Aside from the flattening and simplification of the data plane, the EX4200 proprietary approach calls for a single control plane (unlike TRILL), which allows for master/backup routing engine architecture within a VC, and all members have a consistent view of the forwarding database. This provides for substantial improvement in management and availability, inherently lower latencies and excellent cross-sectional bandwidth. And of course removes the need for the dreaded spanning tree protocol from your operation.
Everything I’ve discussed has pertained to the access layer so far, but Juniper’s vision, known as the Stratus Project, is to realize the any-to-any, single control plane design to encompass the distribution and edge routers. Their ultimate goal is to have the whole datacenter network be administered as one big logical switch, allowing for simplicity, huge scale, and great flexibility.
So, Who did PEER 1 Hosting Choose?
After taking all the vendor proposals into consideration with what we wanted to achieve at our new flagship datacenter in Toronto, we went with the Juniper solution. Our DC design called for top of rack switches for individual rows, where each row needed a minimum of 10 Gb/s trunk capability, and an ability to LAG up in 10 Gb increments for massive capacity.
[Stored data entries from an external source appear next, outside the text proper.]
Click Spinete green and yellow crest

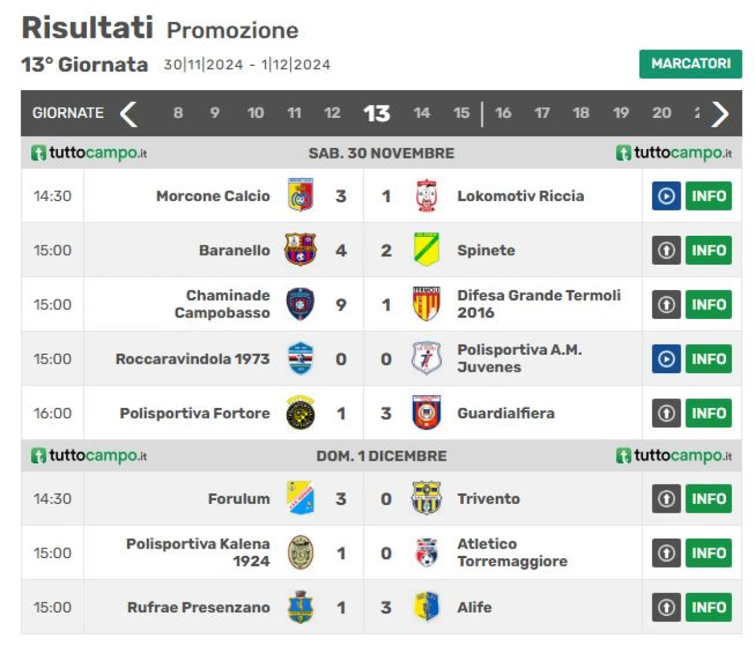pyautogui.click(x=426, y=249)
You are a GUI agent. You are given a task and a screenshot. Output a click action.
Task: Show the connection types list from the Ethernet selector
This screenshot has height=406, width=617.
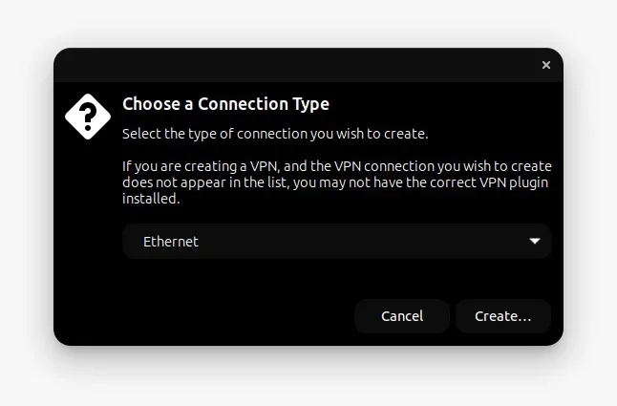(337, 241)
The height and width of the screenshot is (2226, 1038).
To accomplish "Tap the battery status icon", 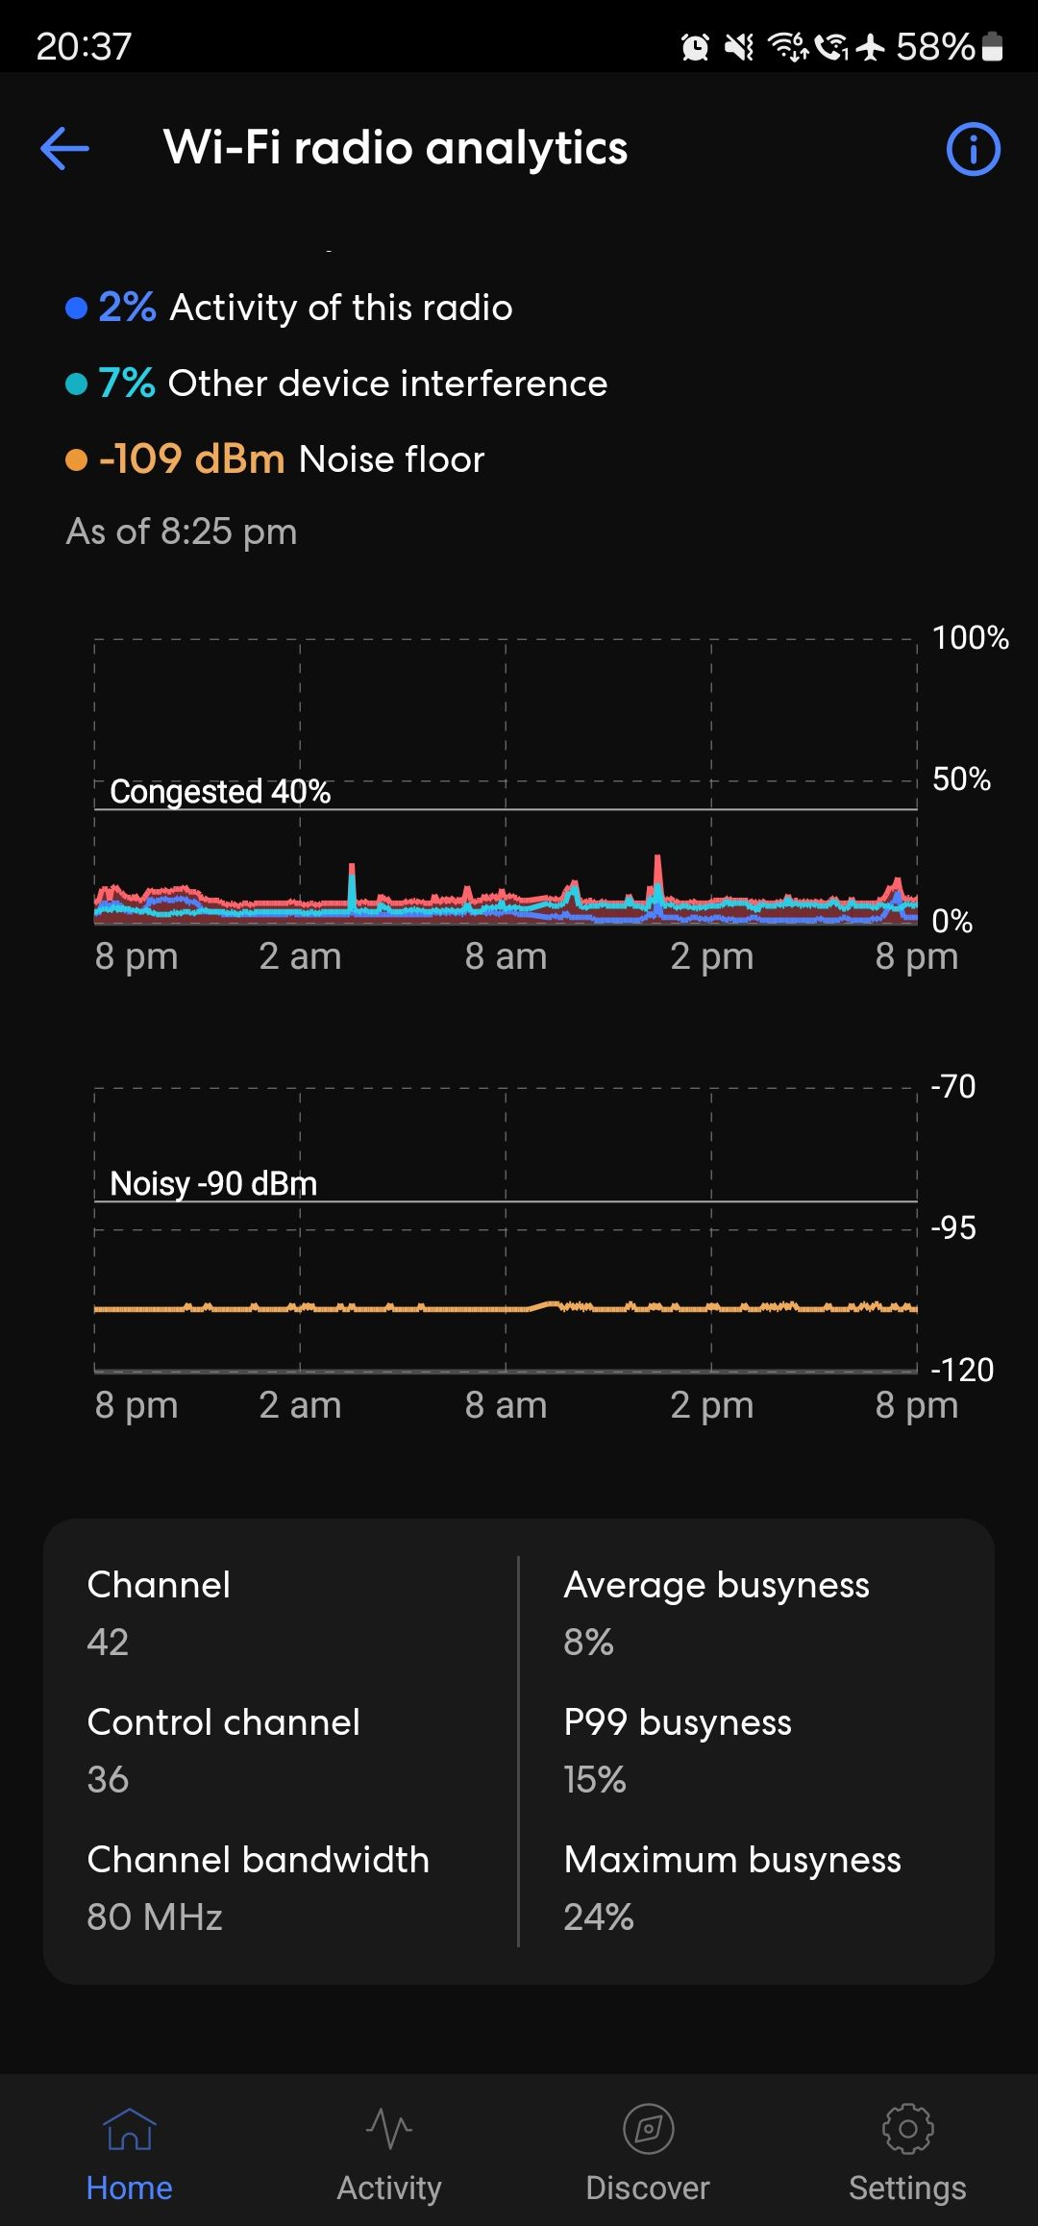I will pos(994,46).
We also needed network profiles for customers to easily move anywhere throughout the DC, for many reasons including vMotion and supporting non linear customer growth. In addition to meeting our requirement for removing spanning tree and providing huge flexibility and simplicity, the Juniper platform also has the added benefit in its operating system by providing onboard automation. As most network engineers are quasi developers and scripters at heart, we were able to start developing operational, event driven, and commit scripts on the network devices themselves to help manage the network infrastructure. We are also exploring utilizing this onboard automation to enhance the current automated provisioning process of our hosting products.
At the time of our decision, it was seen as a bold move to use Juniper, as it was not regarded as a traditional datacenter network vendor. However, we’ve been duly impressed by the rollout, and it would seem that the industry recognizes this as well: Juniper’s Enterprise product line appeared recently in the Gartner Magic Quadrant in the Enterprise Lan as a challenger to the traditional incumbents of Cisco and HP (http://www.gartner.com/technology/media-products/reprints/juniper/vol6/article4/article4.html), as well as being identified in the latest market share report from Dell’Oro Group showing Juniper advancing to the #3 spot in the Ethernet switch market. It’s been enough of a success in our new Toronto DC , that we chose to use the same strategy in upgrading our Serverbeach networks. I’ll describe that in a later post.